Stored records
....
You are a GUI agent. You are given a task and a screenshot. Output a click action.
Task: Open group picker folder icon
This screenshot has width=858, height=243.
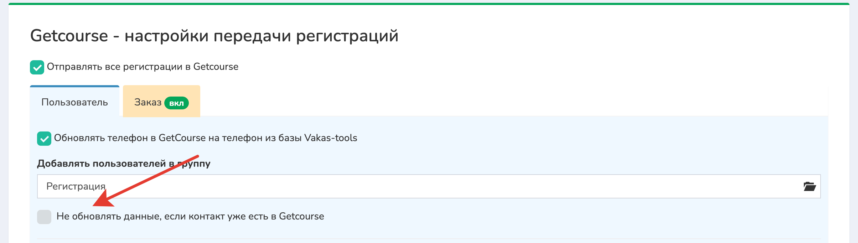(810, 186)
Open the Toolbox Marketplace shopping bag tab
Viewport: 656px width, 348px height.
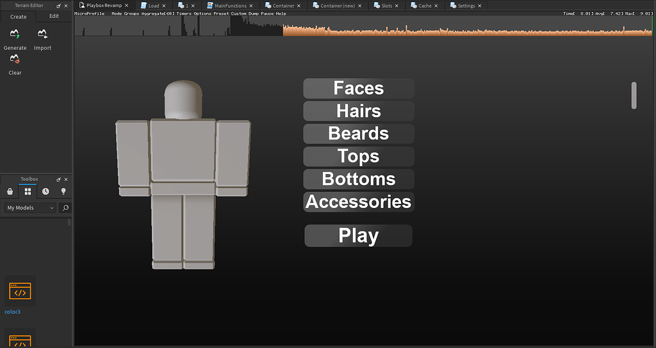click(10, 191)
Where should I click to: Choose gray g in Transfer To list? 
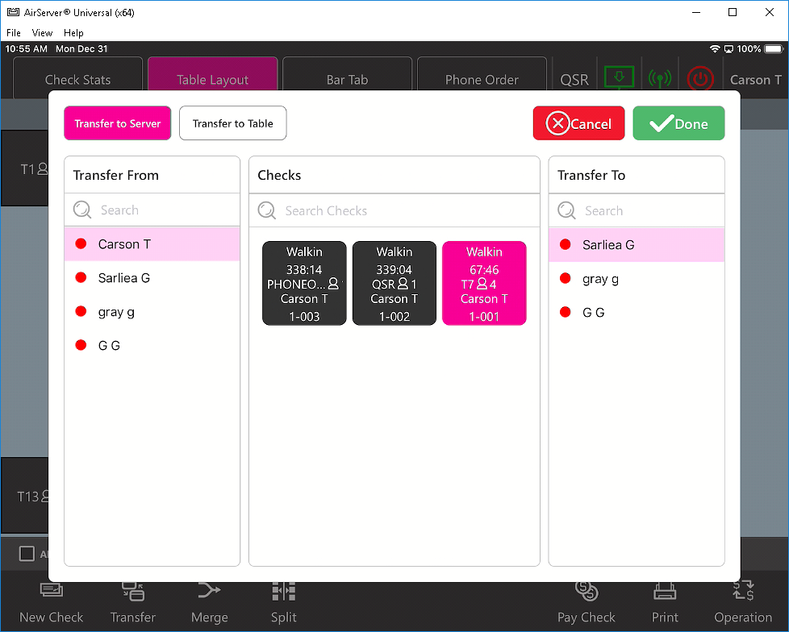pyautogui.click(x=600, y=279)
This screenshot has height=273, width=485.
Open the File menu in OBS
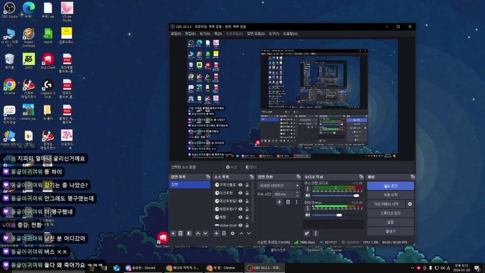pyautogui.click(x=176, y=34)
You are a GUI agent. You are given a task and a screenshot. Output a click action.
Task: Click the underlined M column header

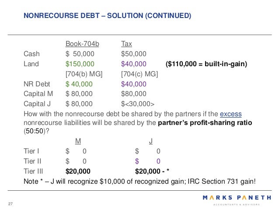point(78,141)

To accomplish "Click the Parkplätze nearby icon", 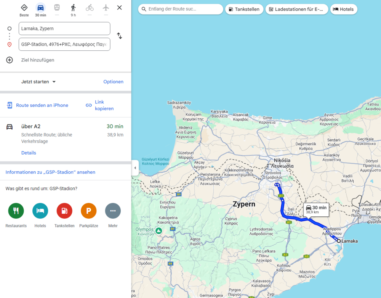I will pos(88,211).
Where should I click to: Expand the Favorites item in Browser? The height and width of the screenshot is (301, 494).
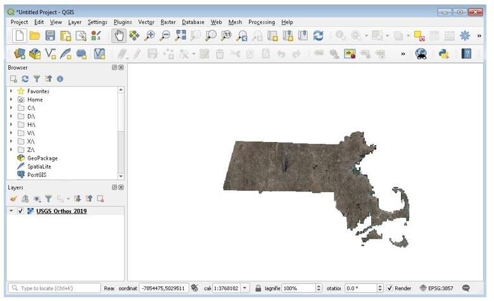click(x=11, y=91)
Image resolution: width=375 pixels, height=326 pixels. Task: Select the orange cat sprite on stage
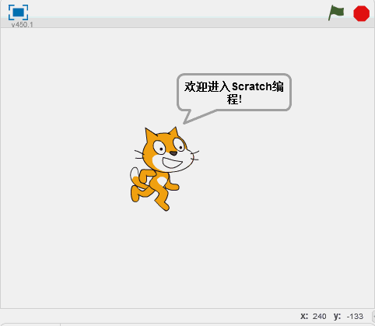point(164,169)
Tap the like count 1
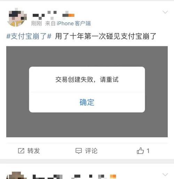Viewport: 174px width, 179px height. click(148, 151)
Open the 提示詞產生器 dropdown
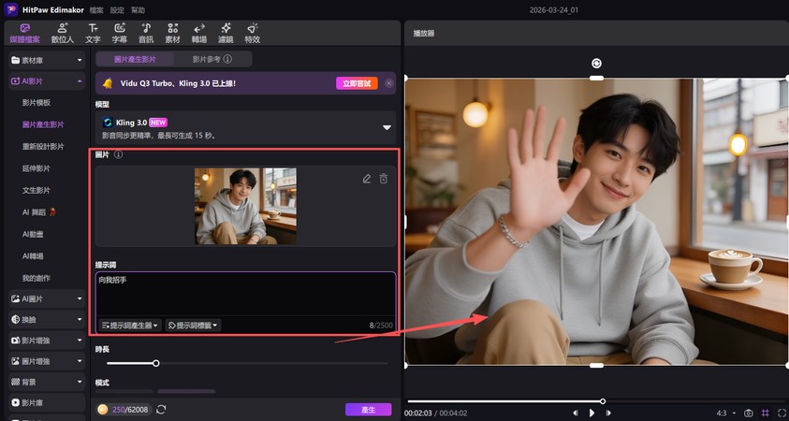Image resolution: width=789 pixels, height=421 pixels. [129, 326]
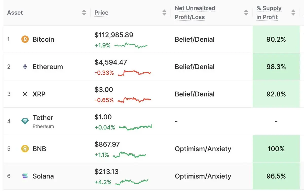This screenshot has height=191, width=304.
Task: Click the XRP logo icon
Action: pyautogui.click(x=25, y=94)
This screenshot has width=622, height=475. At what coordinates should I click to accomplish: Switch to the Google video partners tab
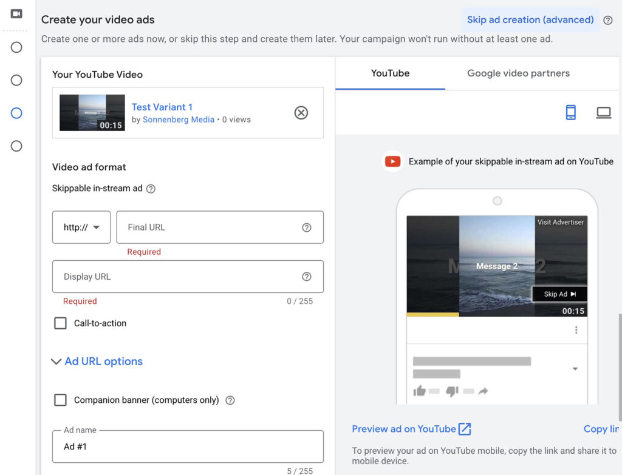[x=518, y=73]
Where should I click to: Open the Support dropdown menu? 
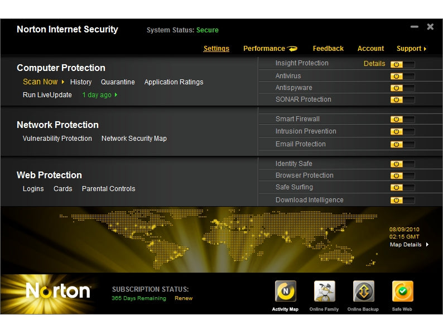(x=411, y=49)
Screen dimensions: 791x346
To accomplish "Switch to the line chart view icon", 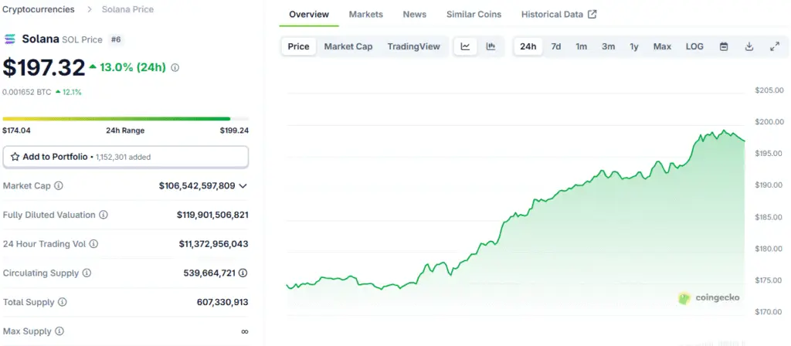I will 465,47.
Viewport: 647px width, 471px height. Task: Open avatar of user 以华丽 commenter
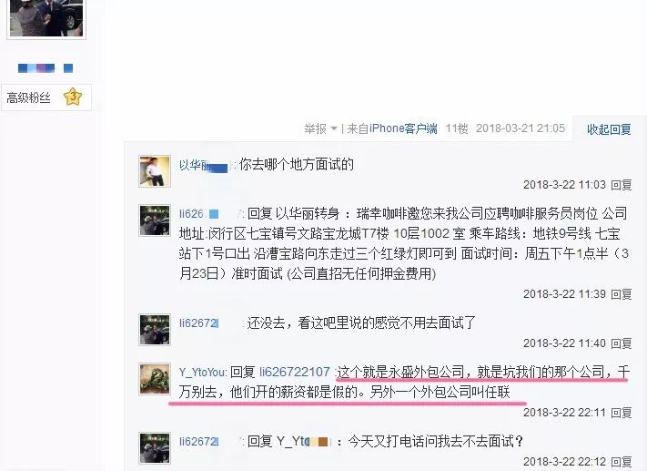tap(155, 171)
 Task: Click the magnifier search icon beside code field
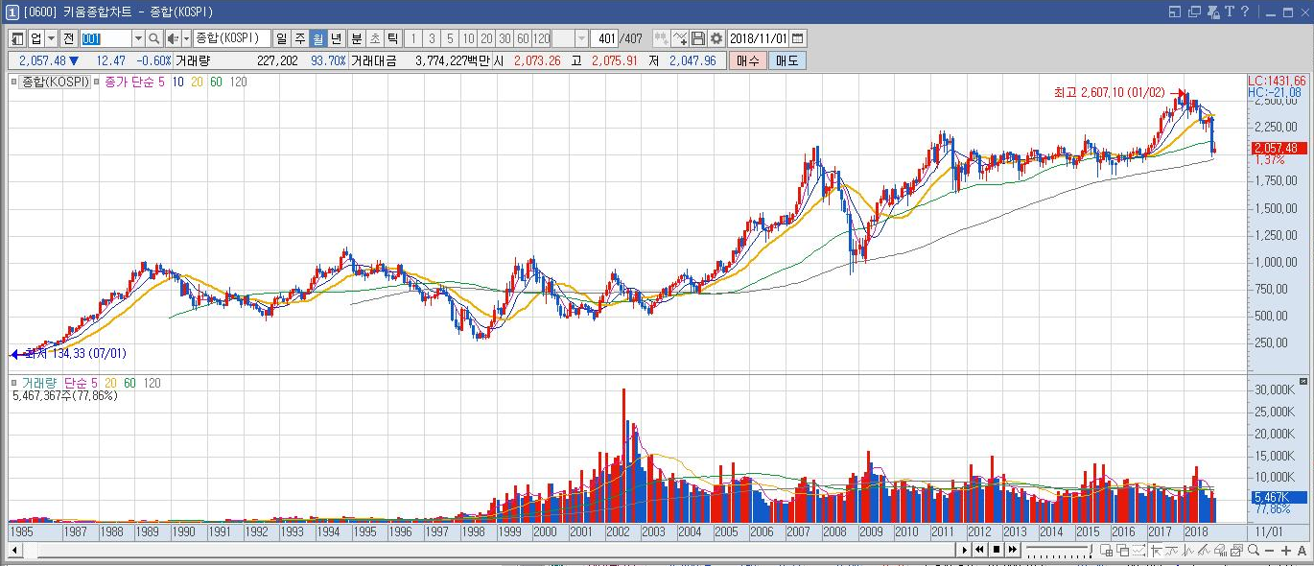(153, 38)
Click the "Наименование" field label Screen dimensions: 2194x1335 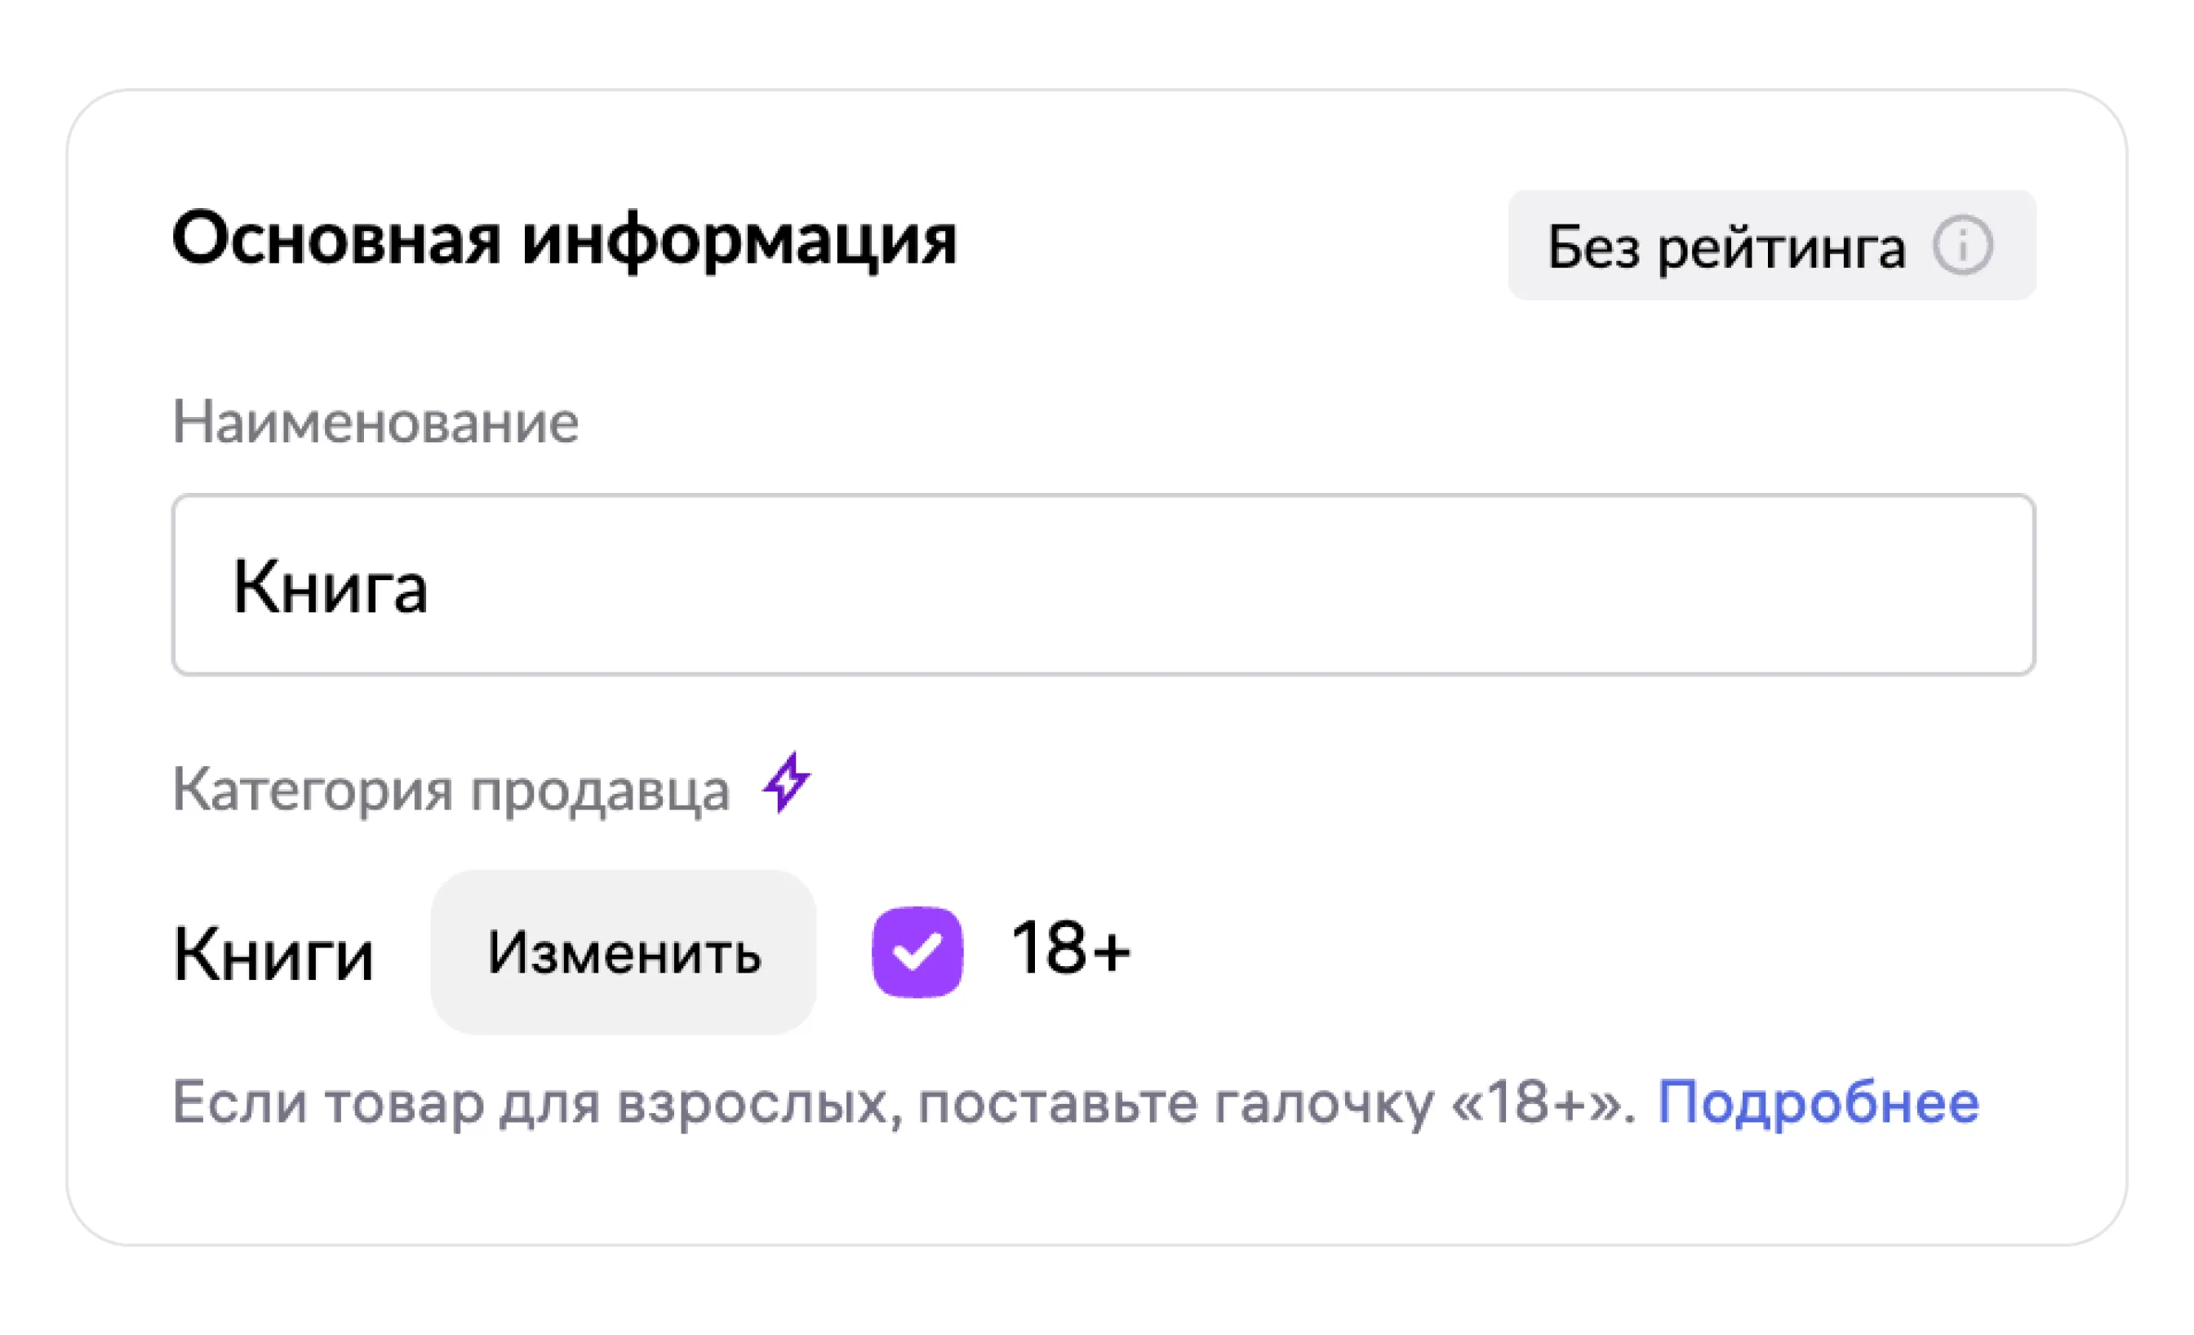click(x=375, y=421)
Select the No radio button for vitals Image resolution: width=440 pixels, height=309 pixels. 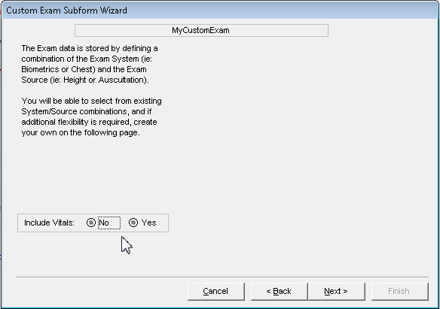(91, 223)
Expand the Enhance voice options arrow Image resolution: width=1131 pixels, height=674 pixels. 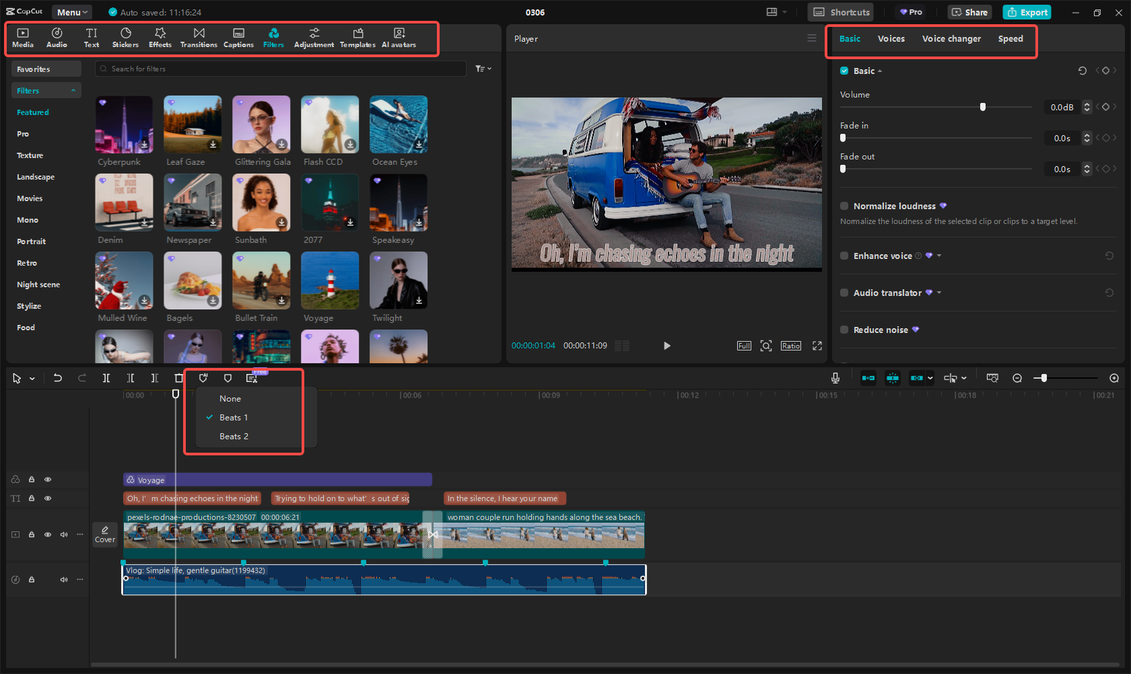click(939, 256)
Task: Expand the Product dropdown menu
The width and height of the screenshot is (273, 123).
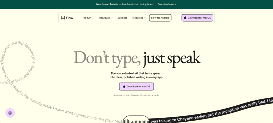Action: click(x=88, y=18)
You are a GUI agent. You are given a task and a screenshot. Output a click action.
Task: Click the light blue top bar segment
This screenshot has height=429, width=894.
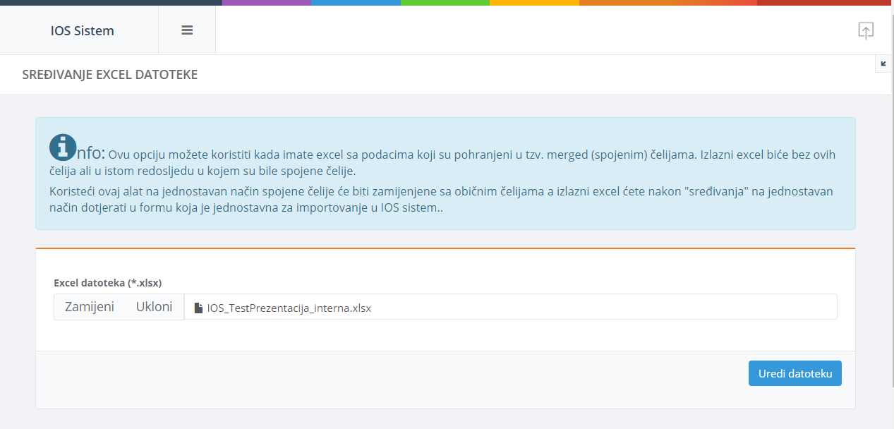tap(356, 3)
....
• WHAT YOU ARE ASKED TO DO: Only the lines from the one that contains "Task: Click the light blue top bar segment" to the end of the records, inclusive, are to be quoted exactly, with pictures excluded.

• EXERCISE OUTPUT:
Task: Click the light blue top bar segment
This screenshot has height=429, width=894.
tap(356, 3)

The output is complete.